И вот, читая мемуары, я думал, с какими мыслями революционер описывал этот эпизод в начале тридцатых? Ведь отлично он сознавал, что ни один капитан парохода ни на Оби, ни на Енисее, ни на Волге не посмел бы в тридцатых годах ослушаться приказа сотрудника милиции или ОГПУ. И не возникло ли у революционера при описании той сцены побега ощущение, что свободен он был, – может, как ни разу впредь в жизни, – когда уплывал самовольно из нарымской царской ссылки на том дореволюционном пароходе?..

Загадки Горького

«Народные комиссары относятся к России как к материалу для опыта, русский народ для них – та лошадь, которой ученые‑бактериологи прививают тиф для того, чтобы лошадь выработала в своей крови противотифозную сыворотку. Реформаторам из Смольного нет дела до России, они хладнокровно обрекают ее в жертву своей грезе о всемирной или европейской революции. В современных условиях русской жизни нет места для социалистической революции, ибо нельзя же, по щучьему велению, сделать социалистами 85 процентов крестьянского населения страны, среди которого несколько десятков миллионов инородцев‑кочевников». Это не слова какого‑нибудь белоэмигранта. Это – великий пролетарский писатель, основоположник литературы социалистического реализма Максим Горький. И из этих его откровений, из прочих «несвоевременных мыслей», за которые ему дали категорический совет отправляться за границу подлечиться, стряхнуть усталость, понятно отношение певца революции к большевикам, к их делам после Октябрьского переворота. Непонятно только, почему, держа в голове такие мысли, Горький спел осанну тому, кто спровадил его на Капри, потом счел нужным и возможным возвратиться в Россию, воспевать рабский труд, побывав на Соловках и Беломор‑канале, благословлять и подвигать молодых литераторов славить достижения социализма. Совершенно непонятно.

Друг отца

Сын крупного ученого, репрессированного в тридцать седьмом, сам тоже ученый, выйдя на пенсию, решил написать книгу воспоминаний о знаменитом отце, о его деле и товарищах, о трогательной дружбе отца с легендарным партийным работником республиканского масштаба, имевшим легендарное дореволюционное прошлое. Дружба завязалась со студенческой скамьи в Императорском еще университете. Партийный работник этот был тоже репрессирован, только на несколько месяцев позднее…

Ученый‑сын недурно владел пером; материалом располагал богатым; рукопись быстро подвигалась к завершению. Не было особой нужды прибегать к архивным документам. Но сказалась привычка не полагаться на память, называя цифры, даты, факты, имена.

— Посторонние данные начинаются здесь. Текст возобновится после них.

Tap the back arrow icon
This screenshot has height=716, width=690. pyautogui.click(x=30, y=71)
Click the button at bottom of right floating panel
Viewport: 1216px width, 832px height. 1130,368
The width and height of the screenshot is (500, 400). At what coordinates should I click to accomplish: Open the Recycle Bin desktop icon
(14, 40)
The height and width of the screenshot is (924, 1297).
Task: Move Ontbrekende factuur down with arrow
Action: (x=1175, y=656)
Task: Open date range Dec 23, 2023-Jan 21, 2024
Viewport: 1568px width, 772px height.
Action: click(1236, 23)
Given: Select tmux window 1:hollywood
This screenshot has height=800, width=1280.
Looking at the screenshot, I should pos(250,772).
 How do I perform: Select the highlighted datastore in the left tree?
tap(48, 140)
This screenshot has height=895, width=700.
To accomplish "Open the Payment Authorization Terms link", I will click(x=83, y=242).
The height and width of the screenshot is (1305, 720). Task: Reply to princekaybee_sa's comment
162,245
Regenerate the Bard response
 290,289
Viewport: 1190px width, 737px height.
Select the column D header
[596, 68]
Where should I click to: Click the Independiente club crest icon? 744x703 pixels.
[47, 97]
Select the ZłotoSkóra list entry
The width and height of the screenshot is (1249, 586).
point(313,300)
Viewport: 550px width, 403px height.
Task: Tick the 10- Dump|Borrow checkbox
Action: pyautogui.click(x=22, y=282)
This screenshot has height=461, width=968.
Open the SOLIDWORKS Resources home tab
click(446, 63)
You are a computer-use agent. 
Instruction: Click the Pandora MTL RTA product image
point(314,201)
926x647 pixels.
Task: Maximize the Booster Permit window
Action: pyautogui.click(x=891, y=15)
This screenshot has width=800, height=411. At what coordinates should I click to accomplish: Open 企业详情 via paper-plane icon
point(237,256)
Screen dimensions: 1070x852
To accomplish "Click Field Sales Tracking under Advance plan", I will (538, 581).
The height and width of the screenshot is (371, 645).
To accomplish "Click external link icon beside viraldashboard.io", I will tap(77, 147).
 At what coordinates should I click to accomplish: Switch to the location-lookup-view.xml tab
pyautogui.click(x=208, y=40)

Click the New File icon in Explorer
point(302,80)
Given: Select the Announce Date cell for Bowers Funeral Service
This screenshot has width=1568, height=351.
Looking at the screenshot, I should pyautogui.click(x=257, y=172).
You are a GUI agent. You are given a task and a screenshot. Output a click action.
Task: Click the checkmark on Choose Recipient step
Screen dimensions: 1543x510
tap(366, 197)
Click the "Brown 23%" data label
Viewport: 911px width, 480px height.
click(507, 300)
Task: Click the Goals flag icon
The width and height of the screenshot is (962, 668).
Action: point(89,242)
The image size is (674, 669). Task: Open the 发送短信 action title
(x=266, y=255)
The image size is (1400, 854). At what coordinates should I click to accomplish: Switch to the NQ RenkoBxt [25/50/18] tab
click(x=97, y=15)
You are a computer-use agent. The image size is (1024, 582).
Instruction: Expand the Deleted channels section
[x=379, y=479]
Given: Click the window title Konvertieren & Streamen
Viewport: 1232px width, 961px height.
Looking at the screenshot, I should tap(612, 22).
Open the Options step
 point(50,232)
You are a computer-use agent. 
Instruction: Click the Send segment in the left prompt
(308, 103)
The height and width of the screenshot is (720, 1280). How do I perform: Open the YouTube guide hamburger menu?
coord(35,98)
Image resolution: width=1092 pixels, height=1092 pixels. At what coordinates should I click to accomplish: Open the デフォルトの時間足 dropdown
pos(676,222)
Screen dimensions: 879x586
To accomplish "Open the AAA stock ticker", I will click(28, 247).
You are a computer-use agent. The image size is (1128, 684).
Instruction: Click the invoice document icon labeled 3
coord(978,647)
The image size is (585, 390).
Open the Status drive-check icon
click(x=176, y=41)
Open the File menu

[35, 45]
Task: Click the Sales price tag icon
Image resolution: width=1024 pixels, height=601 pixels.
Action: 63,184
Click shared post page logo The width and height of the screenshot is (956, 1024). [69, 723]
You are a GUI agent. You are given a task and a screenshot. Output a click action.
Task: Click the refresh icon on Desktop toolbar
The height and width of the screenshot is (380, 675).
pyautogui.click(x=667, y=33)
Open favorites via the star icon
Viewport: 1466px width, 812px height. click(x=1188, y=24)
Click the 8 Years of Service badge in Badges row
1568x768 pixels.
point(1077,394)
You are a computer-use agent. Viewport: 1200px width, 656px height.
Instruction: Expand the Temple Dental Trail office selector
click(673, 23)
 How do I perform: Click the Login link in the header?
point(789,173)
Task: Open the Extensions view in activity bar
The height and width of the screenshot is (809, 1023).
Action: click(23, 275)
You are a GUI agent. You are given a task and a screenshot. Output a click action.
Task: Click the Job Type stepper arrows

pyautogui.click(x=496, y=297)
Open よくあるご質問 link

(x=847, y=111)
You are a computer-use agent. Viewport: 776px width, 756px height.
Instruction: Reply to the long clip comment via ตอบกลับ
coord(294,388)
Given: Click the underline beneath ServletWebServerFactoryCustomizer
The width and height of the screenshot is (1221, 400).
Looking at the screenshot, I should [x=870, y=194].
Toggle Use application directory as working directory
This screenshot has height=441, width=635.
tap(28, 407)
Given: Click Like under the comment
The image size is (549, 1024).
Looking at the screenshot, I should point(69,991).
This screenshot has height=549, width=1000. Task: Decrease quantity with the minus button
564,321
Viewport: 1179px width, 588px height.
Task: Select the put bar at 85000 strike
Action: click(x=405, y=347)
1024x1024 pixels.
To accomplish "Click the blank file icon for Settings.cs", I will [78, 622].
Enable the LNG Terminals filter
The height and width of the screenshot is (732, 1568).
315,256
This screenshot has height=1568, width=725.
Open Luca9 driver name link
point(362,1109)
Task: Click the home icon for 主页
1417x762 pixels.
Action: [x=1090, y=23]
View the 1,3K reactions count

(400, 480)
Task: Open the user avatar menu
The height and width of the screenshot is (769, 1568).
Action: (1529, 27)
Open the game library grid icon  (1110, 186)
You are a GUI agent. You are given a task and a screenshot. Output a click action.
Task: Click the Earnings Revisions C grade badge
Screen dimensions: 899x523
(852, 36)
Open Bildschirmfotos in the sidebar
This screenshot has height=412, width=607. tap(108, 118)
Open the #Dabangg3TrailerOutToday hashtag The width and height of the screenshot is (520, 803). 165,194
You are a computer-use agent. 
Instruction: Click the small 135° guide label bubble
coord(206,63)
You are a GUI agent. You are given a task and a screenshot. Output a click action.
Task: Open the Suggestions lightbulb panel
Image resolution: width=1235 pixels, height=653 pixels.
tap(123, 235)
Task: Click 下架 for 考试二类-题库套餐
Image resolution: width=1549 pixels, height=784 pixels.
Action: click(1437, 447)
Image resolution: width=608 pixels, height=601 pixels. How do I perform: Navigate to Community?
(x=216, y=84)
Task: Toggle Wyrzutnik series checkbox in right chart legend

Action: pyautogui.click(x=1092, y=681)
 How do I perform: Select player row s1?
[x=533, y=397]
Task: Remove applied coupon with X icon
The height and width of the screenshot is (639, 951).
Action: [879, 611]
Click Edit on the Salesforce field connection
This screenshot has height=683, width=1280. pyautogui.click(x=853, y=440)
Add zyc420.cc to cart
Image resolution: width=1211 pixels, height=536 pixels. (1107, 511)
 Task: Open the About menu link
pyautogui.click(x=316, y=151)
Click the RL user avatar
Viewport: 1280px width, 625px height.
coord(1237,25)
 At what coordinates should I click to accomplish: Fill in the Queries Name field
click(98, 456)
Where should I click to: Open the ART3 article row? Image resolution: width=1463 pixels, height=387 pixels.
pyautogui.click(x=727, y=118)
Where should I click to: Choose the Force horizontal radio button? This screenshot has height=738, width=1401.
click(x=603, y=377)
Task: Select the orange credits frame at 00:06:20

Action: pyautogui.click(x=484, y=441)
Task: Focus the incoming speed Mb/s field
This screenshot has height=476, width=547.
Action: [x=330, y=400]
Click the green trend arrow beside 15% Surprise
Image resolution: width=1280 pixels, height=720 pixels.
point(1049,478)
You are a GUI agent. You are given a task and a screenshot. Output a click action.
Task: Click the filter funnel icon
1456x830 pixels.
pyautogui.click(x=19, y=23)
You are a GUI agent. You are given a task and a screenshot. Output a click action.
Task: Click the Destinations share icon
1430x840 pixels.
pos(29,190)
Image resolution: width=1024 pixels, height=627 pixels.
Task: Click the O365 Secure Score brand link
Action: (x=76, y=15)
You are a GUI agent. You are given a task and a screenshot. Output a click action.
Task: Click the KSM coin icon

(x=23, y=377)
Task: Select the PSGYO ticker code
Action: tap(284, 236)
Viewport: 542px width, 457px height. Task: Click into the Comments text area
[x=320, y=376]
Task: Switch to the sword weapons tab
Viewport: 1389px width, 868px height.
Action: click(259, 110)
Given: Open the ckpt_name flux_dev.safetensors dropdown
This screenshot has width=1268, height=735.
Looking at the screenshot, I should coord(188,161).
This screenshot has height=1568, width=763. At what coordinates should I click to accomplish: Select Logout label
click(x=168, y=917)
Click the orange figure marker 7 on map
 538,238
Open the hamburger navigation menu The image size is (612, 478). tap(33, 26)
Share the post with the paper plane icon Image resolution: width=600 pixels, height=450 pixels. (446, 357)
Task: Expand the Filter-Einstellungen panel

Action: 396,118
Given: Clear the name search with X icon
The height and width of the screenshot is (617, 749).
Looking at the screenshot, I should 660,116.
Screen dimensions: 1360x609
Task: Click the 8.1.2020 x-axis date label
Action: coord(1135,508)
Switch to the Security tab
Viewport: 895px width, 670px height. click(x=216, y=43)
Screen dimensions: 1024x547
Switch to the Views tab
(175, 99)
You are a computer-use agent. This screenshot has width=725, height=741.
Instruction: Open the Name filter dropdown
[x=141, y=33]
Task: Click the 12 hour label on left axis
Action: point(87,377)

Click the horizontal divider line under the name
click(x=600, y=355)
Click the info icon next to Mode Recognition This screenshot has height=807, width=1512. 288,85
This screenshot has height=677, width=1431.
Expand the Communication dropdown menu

Он вытребовал из архива нужные материалы. Просматривая «дело» родителя, наткнулся на две особенно любопытные бумаги: ордер на арест отца и внесудебный приговор. На обеих бумагах стояла в числе других и подпись стародавнего отцова друга… Это было страшно. Но даже не его подпись под приговором – высшая мера наказания – потрясла его больше, а дата под санкцией на арест. Дата была днем его, автора мемуаров, рождения. И он отлично помнил, что высокопоставленный друг отца присутствовал на этом веселом, шумном дне рождения. Улыбался, шутил, поздравлял виновника торжества.

Слепыми глазами автор воспоминаний глядел на дату. Лучший друг отца находился в их квартире, уже прекрасно зная о грядущей участи, определив участь…

В объемистой рукописи человеку, связанному дружбой с отцом четверть века, было отведено страничек двадцать. Нетрудно было их убрать и отдать рукопись в печать. Сын репрессированного ученого этого не сделал. В рукописи он отзывался хорошо еще о многих людях из отцовского окружения, но отныне, может, с излишней подозрительностью не был уверен в добрых их намерениях, и действиях по отношению к отцу…

Товарищ Черчилль

В сорок пятом году на одной из представительных встреч Большой Тройки присутствовали и военные. Не имевший опыта общения с иностранцами маршал Жуков, обращаясь к главе английской делегации, обмолвился, назвал британского премьера «товарищ Черчилль». Сидевший рядом с Георгием Константиновичем Лаврентием Берия язвительно пробурчал: «Нашел себе товарища».